Start of Data for this exercise

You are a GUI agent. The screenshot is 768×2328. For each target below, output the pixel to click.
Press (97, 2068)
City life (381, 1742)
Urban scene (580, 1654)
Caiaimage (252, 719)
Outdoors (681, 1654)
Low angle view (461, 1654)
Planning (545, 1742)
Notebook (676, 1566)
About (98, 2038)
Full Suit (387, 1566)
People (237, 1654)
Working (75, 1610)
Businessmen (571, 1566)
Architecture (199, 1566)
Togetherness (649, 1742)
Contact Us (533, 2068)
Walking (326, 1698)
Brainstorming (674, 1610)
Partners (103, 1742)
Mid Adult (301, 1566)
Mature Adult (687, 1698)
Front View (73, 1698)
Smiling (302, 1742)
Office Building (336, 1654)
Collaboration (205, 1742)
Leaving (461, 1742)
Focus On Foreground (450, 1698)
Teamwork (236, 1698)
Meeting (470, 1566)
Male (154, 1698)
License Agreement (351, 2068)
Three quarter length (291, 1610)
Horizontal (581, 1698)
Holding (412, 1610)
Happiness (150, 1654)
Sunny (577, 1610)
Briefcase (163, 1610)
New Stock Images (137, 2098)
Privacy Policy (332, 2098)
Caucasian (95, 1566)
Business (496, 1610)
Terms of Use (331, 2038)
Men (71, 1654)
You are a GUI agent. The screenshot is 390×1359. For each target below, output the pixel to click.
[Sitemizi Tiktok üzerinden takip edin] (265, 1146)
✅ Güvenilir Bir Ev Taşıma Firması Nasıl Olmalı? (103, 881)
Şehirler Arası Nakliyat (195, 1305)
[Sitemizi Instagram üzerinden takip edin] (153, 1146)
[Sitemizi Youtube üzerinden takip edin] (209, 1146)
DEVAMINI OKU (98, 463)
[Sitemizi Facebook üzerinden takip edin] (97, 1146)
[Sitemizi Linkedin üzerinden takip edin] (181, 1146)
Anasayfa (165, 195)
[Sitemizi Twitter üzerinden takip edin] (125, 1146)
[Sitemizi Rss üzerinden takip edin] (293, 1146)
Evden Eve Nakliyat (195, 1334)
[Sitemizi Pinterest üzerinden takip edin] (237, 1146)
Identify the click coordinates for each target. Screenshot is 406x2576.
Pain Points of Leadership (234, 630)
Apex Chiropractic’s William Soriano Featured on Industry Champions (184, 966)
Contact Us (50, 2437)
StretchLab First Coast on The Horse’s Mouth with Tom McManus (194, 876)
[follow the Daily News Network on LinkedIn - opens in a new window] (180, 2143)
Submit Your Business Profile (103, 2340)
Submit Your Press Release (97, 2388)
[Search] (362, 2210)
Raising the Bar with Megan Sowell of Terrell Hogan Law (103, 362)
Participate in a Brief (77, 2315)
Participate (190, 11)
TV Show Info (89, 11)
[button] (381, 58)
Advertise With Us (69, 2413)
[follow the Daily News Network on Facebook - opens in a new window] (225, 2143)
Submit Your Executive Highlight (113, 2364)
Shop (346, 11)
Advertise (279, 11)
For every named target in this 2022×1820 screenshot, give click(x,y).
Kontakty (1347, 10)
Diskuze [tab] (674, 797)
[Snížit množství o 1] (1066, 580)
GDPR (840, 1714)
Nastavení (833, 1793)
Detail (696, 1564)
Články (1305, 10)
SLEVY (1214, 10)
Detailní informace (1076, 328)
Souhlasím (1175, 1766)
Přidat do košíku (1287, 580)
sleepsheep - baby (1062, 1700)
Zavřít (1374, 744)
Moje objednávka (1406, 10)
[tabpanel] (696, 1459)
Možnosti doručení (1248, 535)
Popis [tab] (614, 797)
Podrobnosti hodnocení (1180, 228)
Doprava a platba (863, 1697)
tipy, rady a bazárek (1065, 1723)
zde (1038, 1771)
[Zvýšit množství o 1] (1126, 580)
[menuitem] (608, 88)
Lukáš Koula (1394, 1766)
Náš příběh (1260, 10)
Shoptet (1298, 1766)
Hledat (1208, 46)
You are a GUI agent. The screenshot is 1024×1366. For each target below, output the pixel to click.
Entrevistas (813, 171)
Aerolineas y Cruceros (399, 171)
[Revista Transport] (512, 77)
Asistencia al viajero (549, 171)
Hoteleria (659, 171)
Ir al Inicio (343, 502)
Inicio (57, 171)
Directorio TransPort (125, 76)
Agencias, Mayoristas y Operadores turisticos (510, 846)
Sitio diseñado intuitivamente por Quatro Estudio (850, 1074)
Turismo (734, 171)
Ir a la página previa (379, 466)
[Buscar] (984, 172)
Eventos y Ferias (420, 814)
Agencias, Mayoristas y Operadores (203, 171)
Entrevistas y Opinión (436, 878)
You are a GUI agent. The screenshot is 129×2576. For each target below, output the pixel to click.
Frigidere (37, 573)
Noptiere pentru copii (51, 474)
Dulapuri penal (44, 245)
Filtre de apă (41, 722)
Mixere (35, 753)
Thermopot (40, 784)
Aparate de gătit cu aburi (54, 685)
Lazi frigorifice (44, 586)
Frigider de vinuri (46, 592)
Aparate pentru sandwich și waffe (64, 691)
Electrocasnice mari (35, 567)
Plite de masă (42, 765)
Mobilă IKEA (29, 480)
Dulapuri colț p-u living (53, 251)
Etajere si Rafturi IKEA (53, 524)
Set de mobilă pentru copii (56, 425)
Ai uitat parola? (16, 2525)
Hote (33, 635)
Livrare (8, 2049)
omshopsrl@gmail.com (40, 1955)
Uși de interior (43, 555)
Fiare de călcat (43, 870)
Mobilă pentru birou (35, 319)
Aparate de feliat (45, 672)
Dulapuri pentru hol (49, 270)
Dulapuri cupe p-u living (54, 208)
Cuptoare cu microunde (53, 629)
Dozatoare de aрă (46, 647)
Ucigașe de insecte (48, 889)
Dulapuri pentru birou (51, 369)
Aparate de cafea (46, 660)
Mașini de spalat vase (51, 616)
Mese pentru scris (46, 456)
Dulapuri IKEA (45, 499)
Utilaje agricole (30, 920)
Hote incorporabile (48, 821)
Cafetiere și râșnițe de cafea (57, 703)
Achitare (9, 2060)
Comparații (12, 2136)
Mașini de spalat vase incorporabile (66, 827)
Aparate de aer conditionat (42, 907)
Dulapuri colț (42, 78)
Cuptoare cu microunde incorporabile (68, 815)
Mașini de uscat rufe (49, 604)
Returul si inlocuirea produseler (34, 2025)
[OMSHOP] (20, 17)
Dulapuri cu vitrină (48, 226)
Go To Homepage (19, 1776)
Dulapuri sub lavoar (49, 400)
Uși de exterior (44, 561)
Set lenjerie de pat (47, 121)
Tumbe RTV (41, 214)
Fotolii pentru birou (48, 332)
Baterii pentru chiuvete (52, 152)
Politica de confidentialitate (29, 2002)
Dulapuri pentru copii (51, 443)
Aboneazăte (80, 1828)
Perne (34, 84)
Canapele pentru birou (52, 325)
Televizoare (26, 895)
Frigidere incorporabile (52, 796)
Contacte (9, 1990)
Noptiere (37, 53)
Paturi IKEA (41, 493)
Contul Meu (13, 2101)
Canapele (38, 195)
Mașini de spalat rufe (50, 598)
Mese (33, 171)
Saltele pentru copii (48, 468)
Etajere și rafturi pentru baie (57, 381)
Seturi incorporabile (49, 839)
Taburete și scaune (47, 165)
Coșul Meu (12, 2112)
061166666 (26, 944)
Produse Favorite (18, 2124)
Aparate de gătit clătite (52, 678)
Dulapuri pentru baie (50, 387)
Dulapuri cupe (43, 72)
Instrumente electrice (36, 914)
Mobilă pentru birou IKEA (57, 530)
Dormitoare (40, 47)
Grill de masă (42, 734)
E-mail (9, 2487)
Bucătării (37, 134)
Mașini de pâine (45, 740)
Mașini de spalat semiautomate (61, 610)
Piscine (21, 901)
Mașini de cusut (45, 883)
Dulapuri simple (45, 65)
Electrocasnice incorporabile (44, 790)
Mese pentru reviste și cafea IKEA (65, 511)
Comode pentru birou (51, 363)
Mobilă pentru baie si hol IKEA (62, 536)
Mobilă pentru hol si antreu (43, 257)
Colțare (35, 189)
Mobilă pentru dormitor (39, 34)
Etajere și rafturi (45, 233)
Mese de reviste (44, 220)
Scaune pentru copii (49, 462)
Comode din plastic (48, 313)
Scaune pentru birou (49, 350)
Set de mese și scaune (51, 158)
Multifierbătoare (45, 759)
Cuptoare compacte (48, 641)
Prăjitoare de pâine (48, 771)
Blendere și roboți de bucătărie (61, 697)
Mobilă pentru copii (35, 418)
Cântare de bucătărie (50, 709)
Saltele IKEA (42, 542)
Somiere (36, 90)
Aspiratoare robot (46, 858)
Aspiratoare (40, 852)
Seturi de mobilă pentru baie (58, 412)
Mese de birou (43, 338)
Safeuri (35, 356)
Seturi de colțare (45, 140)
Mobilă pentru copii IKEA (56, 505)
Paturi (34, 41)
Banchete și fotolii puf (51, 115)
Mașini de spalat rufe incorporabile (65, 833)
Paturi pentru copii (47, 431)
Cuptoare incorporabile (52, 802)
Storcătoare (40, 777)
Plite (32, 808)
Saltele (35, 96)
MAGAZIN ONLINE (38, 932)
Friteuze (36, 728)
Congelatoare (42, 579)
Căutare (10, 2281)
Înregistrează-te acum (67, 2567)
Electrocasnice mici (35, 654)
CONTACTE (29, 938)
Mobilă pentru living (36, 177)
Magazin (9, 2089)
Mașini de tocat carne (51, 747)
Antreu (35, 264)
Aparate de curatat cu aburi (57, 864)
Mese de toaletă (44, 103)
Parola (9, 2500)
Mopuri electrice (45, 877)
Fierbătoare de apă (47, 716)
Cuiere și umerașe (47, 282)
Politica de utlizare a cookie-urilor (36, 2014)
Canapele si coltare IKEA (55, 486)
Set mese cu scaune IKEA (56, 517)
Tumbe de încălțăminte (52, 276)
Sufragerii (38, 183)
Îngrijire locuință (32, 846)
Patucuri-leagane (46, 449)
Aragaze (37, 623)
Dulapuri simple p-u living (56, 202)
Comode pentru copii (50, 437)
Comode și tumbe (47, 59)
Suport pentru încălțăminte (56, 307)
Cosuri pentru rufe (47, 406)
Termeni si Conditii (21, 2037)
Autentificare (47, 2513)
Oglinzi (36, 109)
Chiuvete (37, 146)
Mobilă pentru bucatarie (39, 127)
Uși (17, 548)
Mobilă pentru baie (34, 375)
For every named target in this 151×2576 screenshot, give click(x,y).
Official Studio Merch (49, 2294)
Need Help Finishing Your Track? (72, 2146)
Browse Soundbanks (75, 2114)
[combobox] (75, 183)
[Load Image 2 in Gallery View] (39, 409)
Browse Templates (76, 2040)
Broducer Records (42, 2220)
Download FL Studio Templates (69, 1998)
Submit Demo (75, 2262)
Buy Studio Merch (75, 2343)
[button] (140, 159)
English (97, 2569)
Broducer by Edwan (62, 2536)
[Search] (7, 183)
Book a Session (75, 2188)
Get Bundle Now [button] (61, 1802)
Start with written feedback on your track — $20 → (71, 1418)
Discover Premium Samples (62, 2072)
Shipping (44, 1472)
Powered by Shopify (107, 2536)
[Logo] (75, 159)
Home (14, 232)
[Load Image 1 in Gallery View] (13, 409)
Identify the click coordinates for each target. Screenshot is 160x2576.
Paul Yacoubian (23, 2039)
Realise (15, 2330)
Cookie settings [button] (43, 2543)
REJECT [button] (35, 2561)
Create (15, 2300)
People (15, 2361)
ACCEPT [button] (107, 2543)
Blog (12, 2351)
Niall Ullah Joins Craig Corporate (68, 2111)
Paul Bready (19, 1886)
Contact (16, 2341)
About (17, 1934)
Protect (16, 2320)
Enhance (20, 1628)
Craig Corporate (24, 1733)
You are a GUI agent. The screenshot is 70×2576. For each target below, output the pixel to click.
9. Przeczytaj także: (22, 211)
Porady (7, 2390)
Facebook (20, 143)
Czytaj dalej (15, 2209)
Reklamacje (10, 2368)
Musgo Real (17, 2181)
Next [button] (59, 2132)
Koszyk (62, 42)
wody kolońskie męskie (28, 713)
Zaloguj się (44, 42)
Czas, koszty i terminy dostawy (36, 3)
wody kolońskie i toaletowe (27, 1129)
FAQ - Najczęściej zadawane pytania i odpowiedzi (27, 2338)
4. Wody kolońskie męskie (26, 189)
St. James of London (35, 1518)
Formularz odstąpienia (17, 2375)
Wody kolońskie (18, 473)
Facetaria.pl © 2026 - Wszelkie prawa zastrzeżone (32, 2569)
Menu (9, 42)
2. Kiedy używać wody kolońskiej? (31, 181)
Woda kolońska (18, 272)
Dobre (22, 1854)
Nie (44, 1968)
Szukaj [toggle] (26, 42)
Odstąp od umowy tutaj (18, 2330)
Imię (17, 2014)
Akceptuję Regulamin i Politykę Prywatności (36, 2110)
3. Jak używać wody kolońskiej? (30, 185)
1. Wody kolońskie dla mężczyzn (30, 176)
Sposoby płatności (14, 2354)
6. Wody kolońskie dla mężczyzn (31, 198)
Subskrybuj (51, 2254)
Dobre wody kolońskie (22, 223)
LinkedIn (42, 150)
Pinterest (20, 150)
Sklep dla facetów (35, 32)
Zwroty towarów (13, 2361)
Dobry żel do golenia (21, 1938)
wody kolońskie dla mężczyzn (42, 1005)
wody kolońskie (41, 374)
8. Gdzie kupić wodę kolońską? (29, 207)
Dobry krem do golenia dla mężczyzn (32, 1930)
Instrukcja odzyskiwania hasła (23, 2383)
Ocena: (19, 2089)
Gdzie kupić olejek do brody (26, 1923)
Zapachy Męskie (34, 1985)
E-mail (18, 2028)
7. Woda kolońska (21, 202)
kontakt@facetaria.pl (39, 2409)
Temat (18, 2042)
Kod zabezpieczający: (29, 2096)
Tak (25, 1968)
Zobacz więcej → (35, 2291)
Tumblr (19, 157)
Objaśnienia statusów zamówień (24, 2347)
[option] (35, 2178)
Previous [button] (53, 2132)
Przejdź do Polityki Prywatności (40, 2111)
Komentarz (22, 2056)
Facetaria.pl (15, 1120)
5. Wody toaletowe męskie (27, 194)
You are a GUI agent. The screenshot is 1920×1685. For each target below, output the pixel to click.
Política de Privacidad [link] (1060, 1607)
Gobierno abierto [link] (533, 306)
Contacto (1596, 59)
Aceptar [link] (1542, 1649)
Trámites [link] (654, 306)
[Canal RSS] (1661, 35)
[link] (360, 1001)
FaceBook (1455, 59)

End of Data for this exercise

◆ What to do: Every line above that holds the string "Daily" should be copied out.

◆ Solution to the exercise:
[follow the Daily News Network on LinkedIn - opens in a new window] (180, 2143)
[follow the Daily News Network on Facebook - opens in a new window] (225, 2143)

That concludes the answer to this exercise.